Error counts and the average number of changes in the directions per minute for different game states

The blind participants in this experiment had no previous experience with mobile games. After playing the game, they described it as fun and attractive and wanted us to implement more levels. Most of them believed that audio feedback and sonification in the tempo condition were quite engaging and understandable.

5 Conclusion

Computer games can have a significant effect on the development of mental structures in players. However, video games on the market rely primarily on graphical information, which visually impaired people can not access. Research has shown that audio-based computer games can be an efficient rehabilitative technique for training the navigation skills of visually impaired individuals. Audio games by employing a large amount of sound content make it possible for players to experience computer games. One important category of audio games is navigational audio-based games that can enhance the spatial cognitive skills of players. Two major design challenges in the development of audio games are sonification (how sounds are used to convey information in the game space) and interaction (how a player interacts with the game) techniques.

The primary goal of this paper was to study the sonification and interaction issues in the design of computer games for visually impaired individuals. In particular, we were interested in investigating what type of interaction and sonification techniques can increase the sense of presence and the quality of gaming experience in audio games. In terms of sonification, we applied tempo and loudness, and in terms of interaction, we employed tapping and tilting techniques in the game design. Accordingly, we developed different working prototypes of our navigational game to study the effect of these parameters. We designed and conducted a user study to evaluate these working prototypes in terms of presence, gaming experience, and players’ performance. Our findings showed that the combination of tempo sonification and tapping interaction techniques can better accomplish these goals. We showed that these techniques can enhance situational awareness by providing directional clues. This is an important finding that can affect the design of audio games in which the only communication channel is the audio channel.

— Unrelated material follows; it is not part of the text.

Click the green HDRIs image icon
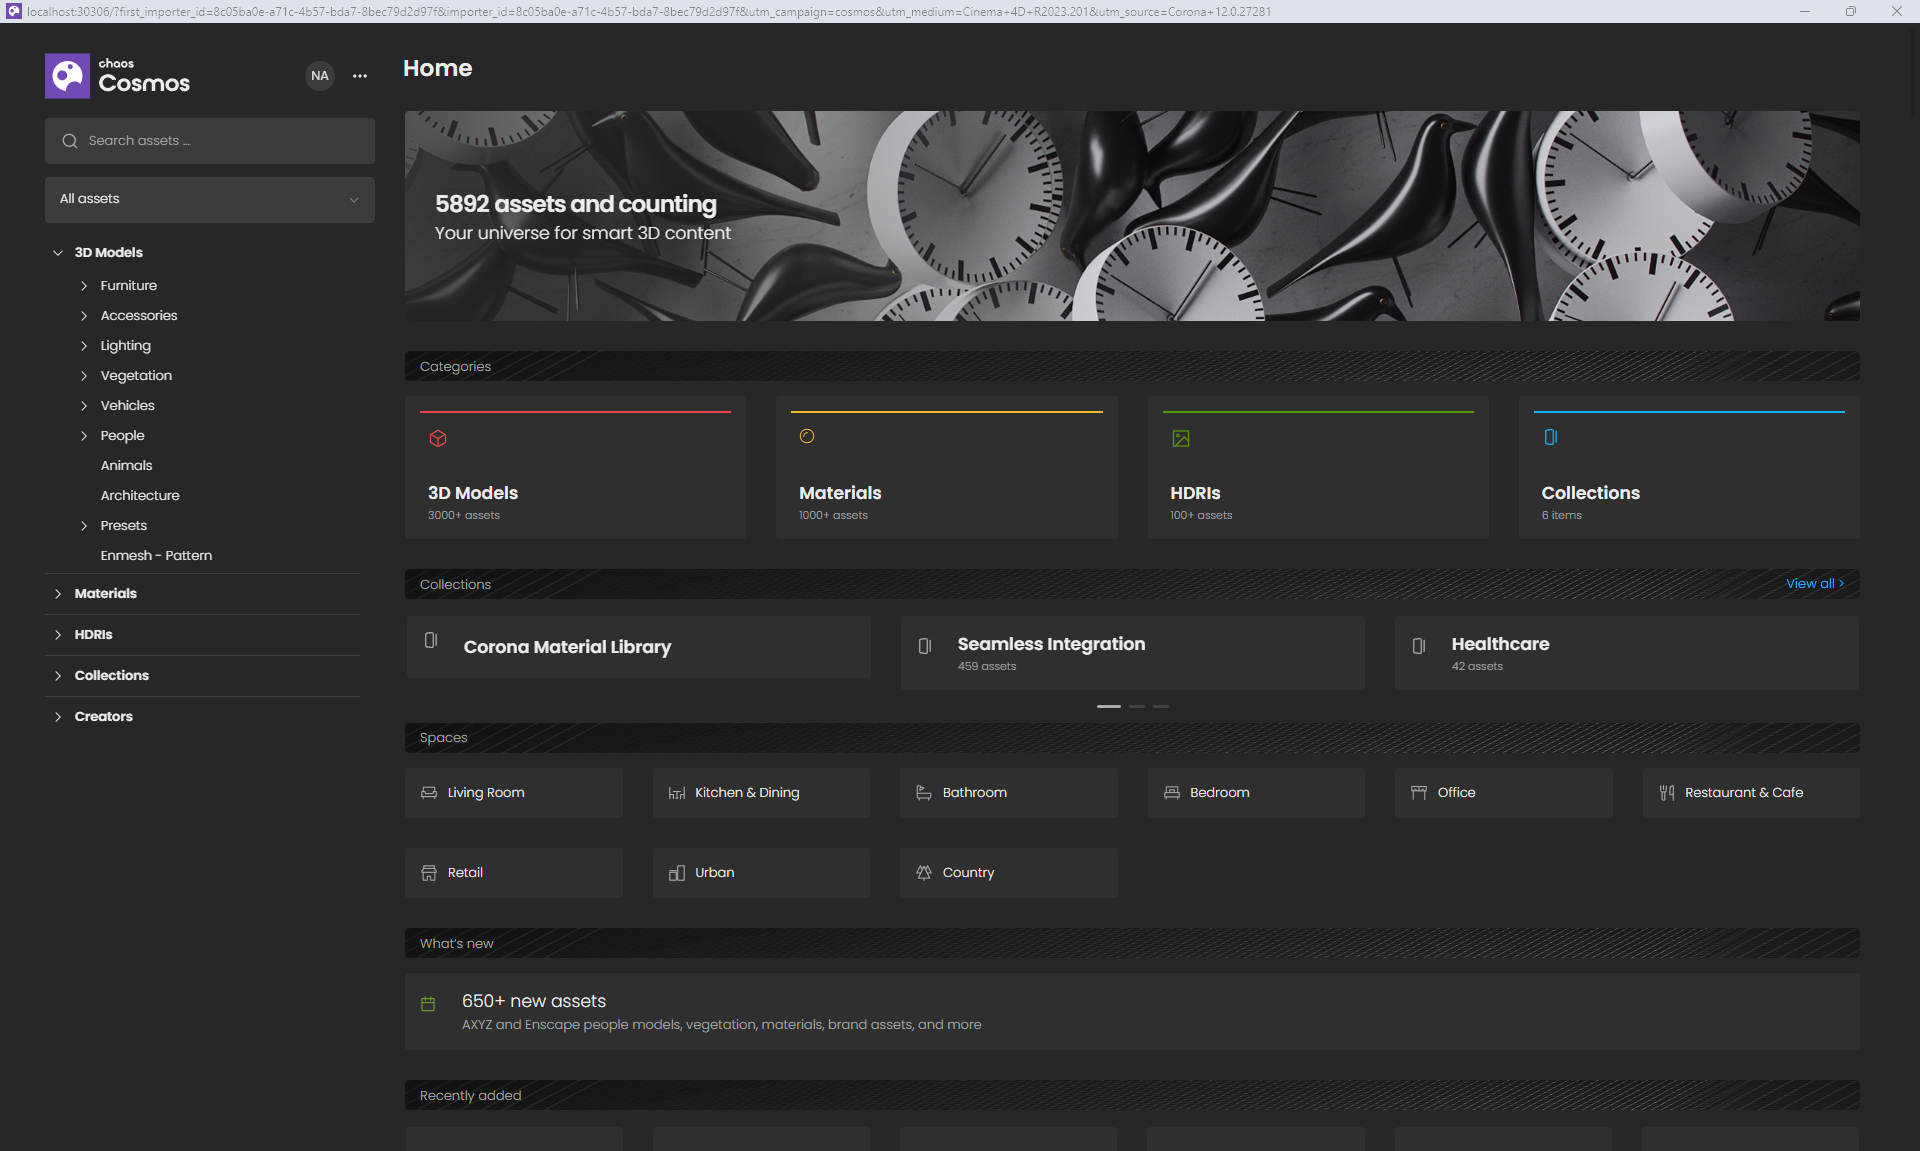tap(1181, 438)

The comparison of GrandEscape with similar audio games can better show the position of this game among specific games that are designed for visually impaired individuals. Myst III: Exile [53] and Halo [39] are examples of mainstream games in which specific soundtracks are used to guide the player without changing the sound properties. However, in GrandEscape, players are guided through modifying the tempo and loudness of sounds. On the other hand, in some games like Shades of Doom, players use implicit audio cues related to the game scenario such as footsteps to find their ways. Unlike PaRappa the Rapper 2 and Dance Revolution in which players have to coordinate their input with the rhythm of the music, audios are only used in GrandEscape for determining the distance of a player from different game objects in the game. Some games such as AuditoryPong [27] and PHANToM [34] use haptic feedback in addition to acoustic feedback for guiding players while in GrandEscape, only audio feedback is used for this purpose. Unlike GrandEscape in which changing tempo and loudness are used as sonification techniques, in Pingball [4], shifting pitches is used as a sonification.

Our findings can be transferred to conduct real-world navigation with the goal of the virtual auditory-based simulation. Further long-term studies are required to study the effect of our navigational audio game on the gaming experience of players. In addition, although audio games are primarily developed for visually impaired individuals, these techniques can also be used to develop sound-based computer entertainment for everyone. Developing audio games requires the attention of scientists from multidisciplinary domains to improve the quality of life for blind and visually impaired people.